Task material Block Start

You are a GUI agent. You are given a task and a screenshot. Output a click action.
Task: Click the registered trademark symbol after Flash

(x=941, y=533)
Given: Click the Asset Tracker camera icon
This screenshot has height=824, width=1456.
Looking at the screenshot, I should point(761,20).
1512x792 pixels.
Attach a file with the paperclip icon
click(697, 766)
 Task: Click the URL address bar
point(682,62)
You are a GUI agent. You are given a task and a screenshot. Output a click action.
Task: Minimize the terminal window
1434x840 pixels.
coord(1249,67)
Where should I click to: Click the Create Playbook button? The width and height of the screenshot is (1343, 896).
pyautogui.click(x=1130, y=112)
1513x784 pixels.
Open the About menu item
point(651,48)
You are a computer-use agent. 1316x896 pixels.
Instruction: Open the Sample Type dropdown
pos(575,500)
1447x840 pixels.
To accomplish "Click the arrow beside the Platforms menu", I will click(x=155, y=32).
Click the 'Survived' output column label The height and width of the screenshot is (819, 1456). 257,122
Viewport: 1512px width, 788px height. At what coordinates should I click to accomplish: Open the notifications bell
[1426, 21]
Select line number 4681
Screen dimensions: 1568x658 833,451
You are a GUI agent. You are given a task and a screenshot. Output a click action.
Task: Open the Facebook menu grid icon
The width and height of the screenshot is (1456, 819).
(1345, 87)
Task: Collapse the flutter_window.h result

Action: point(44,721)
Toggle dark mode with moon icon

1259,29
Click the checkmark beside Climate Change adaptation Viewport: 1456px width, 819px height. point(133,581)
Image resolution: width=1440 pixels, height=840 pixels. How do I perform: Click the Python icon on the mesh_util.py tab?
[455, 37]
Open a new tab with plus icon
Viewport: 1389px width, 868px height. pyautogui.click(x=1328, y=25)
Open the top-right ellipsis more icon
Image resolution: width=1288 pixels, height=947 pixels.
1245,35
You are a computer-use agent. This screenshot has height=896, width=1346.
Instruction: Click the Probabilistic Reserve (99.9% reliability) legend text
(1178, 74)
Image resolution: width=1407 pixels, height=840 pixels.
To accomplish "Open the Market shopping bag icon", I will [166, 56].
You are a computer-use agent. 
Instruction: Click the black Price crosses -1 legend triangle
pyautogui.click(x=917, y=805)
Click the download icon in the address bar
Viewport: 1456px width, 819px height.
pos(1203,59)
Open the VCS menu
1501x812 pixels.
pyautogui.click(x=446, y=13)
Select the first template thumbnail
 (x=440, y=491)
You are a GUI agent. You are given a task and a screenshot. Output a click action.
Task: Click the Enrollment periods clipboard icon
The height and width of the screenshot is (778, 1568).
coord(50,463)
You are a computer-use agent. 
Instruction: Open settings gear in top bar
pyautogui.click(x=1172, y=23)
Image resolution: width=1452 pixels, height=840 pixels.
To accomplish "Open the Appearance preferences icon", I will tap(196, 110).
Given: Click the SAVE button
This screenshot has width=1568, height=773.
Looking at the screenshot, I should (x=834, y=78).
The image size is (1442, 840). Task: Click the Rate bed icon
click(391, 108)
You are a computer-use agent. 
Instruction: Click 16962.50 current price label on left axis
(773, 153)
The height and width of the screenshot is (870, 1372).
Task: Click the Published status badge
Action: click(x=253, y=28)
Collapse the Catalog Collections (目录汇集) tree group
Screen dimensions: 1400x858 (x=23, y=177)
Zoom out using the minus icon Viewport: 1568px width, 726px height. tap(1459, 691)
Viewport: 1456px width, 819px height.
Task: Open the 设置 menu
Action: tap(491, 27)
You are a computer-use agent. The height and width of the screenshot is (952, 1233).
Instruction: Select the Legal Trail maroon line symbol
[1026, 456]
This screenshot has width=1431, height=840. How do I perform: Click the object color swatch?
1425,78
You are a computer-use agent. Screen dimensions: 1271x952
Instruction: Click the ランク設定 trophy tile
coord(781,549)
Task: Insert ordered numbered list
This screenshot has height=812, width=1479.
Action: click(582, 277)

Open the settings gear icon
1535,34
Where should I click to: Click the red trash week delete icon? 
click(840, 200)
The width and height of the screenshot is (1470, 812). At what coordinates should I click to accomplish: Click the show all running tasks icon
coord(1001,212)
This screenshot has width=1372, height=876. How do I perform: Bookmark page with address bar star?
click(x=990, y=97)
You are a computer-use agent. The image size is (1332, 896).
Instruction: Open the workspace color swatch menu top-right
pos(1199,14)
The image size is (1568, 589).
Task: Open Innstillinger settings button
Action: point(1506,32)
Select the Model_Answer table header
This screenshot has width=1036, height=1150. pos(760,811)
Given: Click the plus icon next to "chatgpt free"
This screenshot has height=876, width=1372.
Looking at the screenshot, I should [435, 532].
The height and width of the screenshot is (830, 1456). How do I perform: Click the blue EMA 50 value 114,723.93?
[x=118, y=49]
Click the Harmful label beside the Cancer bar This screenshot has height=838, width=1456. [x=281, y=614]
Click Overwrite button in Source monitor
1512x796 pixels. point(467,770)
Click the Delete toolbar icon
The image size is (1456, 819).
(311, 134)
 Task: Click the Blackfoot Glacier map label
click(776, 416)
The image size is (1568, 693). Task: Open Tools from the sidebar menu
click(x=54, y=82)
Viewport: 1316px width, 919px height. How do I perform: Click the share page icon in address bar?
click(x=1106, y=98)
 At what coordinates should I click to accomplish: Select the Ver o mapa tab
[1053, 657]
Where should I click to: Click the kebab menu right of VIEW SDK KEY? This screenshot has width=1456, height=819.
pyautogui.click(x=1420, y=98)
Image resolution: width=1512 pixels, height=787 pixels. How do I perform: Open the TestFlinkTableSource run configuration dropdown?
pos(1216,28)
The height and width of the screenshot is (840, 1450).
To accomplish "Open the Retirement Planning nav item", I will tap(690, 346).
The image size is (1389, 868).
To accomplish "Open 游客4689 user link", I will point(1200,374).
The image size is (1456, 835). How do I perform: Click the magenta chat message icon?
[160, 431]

Task material Block End

Looking through the data above, copy out each line in which the string "beside" occurs.

To accomplish "Click the arrow beside the Platforms menu", I will click(x=155, y=32).
Click the checkmark beside Climate Change adaptation Viewport: 1456px width, 819px height. point(133,581)
Click the Harmful label beside the Cancer bar This screenshot has height=838, width=1456. [x=281, y=614]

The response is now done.